Too many people of limited vision define the essence of science as cautious checking, validating of hypotheses, finding out if other people's ideas are correct or not. But, insofar as science is also a technique of discovery, it will have to learn how to foster peak-experience insights and visions and then how to handle them as data. [...]

I quote a letter from Dr. A. Hoffer, dated February 8, 1963:

We have deliberately used P.E. (peak experience) as a therapeutic weapon. Our alcoholics who receive LSD or mescaline are given P.E. using music, visual stimuli, words, suggestion, anything which will give them what they say is a P.E. We have treated over five hundred alcoholics and certain general rules can be enunciated. One is that in general the majority of alcoholics who respond by sobriety after treatment have had P.E. Conversely, hardly any who have not had P.E. respond.

We also have strong data which suggest that affect is the chief component of P.E. When LSD subjects are first given penicillamine for two days they have an experience which is identical with the one normally gained from LSD, but where there is a marked dampening of affect. They observe all the visual changes, have all the changes in thinking, but they are emotionally flat and are more non-participant observers than participants. These subjects do not have P.E. In addition, only 10 per cent do well after treatment compared to our expected 60 per cent recovery on several large follow-up studies.

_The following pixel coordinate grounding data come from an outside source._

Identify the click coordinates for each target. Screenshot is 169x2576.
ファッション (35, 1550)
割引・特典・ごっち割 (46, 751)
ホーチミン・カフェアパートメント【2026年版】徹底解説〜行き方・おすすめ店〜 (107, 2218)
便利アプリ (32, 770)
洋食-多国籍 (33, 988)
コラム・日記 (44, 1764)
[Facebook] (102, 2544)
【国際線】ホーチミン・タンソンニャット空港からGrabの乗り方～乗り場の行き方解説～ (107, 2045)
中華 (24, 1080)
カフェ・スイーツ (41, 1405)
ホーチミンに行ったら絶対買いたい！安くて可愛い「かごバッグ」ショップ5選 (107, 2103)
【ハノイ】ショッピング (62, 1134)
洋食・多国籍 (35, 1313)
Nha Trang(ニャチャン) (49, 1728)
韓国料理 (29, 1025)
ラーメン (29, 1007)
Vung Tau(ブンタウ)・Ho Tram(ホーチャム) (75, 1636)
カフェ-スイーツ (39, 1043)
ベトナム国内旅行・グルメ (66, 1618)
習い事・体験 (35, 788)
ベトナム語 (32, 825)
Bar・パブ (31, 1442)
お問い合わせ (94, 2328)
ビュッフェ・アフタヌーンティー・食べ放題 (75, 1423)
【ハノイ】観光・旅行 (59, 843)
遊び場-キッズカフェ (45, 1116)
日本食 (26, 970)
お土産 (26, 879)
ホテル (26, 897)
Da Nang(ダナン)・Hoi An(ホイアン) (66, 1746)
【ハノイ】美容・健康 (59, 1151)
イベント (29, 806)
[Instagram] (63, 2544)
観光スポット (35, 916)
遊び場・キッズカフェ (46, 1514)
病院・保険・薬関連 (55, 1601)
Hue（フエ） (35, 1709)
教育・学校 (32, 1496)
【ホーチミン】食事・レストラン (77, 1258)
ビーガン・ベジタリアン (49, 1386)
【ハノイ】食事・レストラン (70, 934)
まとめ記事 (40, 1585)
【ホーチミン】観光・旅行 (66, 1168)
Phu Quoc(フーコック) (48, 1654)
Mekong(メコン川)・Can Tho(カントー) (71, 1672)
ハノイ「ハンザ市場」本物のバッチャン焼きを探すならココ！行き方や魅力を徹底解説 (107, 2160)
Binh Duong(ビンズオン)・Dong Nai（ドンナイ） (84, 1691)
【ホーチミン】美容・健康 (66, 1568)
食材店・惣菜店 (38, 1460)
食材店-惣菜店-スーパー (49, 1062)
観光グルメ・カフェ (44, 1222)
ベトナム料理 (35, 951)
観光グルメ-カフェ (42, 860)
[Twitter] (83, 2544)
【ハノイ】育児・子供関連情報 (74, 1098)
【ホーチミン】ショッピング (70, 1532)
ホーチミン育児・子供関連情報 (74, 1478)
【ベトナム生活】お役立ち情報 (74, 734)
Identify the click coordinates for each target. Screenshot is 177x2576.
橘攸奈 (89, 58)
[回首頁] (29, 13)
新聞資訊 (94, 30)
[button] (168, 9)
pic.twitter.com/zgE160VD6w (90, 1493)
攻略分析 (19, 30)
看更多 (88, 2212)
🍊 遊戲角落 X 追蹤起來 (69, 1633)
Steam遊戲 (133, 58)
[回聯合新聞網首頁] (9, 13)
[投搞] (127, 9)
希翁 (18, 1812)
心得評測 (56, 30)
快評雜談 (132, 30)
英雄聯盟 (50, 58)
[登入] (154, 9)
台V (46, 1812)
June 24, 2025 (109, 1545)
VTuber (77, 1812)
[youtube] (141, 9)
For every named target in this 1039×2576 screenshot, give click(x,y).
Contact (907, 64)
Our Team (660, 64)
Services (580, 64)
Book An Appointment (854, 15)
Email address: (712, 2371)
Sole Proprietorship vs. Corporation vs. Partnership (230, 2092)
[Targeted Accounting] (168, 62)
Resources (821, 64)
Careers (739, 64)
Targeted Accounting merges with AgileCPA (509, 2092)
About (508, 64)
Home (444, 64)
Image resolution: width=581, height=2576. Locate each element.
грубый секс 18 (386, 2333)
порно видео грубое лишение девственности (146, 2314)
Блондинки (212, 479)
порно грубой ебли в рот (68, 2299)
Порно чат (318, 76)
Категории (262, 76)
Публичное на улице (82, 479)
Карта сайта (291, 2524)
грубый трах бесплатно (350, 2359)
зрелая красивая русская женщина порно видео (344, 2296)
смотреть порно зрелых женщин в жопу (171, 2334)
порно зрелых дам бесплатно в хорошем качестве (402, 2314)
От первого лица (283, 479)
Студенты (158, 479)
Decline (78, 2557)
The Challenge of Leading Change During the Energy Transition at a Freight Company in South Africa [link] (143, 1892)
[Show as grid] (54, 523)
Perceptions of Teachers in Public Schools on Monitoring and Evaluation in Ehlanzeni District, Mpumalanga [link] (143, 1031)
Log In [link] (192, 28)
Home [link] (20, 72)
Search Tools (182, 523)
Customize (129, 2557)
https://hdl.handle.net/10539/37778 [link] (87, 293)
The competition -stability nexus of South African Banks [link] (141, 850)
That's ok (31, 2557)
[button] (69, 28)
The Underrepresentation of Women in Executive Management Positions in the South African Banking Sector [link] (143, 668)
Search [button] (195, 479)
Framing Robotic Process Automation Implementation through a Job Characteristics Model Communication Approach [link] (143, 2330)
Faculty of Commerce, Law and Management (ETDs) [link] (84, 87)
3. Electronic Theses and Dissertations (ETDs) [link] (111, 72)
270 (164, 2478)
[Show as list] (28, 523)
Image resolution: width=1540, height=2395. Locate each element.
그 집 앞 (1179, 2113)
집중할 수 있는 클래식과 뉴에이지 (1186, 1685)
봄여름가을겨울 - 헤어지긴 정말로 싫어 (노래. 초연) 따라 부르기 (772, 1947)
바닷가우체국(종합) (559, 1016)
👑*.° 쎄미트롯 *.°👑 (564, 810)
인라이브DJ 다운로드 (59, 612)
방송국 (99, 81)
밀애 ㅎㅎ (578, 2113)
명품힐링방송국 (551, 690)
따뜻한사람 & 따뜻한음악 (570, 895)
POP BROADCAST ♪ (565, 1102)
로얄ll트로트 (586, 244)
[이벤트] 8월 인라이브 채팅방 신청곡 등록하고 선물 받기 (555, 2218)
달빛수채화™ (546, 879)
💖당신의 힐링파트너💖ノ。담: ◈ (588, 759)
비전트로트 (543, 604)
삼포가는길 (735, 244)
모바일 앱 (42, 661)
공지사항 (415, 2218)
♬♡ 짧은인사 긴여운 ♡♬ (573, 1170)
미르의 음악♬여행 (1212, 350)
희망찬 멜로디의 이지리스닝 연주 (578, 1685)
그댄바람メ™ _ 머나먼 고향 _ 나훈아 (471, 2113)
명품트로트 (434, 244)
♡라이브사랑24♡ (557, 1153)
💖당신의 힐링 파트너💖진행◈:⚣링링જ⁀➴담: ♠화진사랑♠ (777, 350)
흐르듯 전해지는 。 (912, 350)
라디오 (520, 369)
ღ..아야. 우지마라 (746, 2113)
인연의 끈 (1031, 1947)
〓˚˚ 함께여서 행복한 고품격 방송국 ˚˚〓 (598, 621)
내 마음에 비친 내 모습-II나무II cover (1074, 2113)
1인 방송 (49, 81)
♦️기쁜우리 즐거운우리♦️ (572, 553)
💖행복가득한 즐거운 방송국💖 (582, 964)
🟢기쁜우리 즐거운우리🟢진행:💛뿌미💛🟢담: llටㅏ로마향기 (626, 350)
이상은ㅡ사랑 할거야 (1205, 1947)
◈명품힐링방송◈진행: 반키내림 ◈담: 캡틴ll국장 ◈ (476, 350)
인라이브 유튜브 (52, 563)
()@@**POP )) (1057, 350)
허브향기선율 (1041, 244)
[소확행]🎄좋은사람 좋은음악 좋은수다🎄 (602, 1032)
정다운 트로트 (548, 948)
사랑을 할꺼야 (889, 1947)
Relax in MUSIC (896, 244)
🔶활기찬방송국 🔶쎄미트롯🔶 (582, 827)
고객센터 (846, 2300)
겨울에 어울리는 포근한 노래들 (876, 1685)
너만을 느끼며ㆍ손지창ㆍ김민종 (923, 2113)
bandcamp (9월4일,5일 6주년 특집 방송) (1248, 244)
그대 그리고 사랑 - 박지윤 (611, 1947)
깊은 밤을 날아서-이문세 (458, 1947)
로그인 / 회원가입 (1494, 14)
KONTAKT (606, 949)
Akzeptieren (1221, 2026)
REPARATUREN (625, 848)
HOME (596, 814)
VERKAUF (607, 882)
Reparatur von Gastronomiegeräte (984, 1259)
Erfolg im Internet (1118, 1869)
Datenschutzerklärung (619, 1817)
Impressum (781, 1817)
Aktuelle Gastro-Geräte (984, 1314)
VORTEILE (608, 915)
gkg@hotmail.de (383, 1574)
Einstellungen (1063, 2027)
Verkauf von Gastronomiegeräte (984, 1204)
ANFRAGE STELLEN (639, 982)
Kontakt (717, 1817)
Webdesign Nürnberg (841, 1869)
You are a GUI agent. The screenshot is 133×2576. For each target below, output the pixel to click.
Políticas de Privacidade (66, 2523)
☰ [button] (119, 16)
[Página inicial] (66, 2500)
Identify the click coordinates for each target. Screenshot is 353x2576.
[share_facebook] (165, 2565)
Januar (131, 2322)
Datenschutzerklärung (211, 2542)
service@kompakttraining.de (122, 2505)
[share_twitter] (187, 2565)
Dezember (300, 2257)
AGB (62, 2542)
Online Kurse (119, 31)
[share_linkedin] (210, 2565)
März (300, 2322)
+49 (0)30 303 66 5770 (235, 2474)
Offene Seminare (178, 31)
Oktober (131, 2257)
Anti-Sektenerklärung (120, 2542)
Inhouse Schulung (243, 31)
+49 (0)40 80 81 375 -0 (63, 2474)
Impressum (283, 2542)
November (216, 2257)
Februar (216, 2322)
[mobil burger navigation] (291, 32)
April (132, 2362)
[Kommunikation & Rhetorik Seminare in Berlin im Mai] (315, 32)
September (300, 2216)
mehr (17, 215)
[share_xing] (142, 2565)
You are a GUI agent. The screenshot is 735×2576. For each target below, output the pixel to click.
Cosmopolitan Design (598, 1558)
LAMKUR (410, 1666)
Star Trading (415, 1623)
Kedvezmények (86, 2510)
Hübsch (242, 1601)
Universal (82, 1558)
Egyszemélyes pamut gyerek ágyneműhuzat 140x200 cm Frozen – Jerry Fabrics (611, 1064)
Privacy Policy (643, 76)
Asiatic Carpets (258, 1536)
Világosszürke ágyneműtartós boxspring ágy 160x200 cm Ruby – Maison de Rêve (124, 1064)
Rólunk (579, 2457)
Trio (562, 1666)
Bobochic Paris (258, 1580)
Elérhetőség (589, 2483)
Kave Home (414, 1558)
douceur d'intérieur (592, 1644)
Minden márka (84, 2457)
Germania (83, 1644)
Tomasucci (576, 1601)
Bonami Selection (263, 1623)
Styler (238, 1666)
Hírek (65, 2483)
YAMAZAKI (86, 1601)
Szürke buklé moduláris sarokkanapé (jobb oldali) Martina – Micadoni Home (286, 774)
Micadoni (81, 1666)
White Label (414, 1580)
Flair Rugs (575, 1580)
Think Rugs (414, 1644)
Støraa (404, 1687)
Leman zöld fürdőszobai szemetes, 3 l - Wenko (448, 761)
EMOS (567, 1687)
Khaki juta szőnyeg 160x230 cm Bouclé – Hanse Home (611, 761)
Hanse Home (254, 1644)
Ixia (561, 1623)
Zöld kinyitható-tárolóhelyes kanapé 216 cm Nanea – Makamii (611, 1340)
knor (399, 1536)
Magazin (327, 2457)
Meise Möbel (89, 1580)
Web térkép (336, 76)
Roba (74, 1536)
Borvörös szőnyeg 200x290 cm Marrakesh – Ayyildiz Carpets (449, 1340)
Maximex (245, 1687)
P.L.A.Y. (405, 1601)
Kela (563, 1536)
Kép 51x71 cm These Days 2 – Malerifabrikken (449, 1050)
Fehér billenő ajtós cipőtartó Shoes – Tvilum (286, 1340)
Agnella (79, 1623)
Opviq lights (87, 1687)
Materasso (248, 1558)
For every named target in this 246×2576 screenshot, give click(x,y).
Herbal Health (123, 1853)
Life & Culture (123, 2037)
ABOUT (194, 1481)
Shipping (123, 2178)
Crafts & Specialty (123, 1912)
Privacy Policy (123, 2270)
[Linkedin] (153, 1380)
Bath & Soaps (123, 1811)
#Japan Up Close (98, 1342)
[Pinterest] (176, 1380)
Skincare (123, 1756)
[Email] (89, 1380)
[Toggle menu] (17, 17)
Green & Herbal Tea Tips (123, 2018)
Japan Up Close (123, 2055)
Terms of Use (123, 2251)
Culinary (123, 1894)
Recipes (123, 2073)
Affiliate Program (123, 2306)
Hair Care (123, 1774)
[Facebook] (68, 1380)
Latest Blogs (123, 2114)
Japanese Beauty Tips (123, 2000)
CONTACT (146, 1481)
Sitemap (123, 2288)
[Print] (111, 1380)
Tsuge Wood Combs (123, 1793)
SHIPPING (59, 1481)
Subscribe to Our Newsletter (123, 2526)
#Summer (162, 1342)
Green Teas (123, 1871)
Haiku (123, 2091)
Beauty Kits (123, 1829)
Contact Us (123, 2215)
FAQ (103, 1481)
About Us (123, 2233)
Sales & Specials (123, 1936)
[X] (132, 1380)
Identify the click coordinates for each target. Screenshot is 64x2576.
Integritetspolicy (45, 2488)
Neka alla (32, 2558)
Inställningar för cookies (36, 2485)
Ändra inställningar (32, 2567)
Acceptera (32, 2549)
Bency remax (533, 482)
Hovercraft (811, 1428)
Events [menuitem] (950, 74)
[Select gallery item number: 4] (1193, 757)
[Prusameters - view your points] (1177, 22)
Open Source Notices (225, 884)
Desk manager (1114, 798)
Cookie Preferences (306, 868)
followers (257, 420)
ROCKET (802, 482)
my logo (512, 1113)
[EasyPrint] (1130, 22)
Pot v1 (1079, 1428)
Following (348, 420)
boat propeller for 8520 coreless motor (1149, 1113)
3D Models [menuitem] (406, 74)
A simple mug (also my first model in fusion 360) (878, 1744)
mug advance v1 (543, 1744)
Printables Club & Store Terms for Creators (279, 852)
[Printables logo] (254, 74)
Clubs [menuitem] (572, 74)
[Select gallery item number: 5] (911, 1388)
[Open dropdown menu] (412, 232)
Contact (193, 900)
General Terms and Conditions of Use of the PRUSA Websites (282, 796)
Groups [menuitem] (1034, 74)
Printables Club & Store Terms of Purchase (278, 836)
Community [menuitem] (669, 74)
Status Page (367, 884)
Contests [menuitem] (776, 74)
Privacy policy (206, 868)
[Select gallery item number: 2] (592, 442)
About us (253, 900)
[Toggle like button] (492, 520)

Now we make our big jump: This same list of described characteristics of reality, of the world, seen at certain times, is just about the same as what have been called the eternal values, the eternal verities. We see here the old familiar trinity of truth, beauty, and goodness. That is to say, this list of described characteristics is also simultaneously a list of values. These characteristics are what the great religionists and philosophers have valued, and this is practically the same list that most serious thinkers of mankind have agreed upon as the ultimate or highest value of life.

To repeat, my first statement is in the realm of science, defined as public. Anyone can do the same thing; anyone can check for himself; anyone can use the same procedure that I have used and can, objectively if he wishes, record on tape the things that are said in answer to the questions I posed and then make them public. That is, what I am reporting is public, repeatable, confirmable or not; it is even quantifiable if you wish. It is stable and reliable in the sense that when I repeat the operation I get approximately the same results. Even by the most orthodox, positivistic definitions of ninteenth-century science, this is a scientific statement. It is a cognitive statement, a description of the characteristics of reality, of the cosmos, of the world out there, outside the person who is reporting and describing, of the world as perceived. These data can be worked with in the traditional fashion of science, and their degree of truth or untruth can be determined.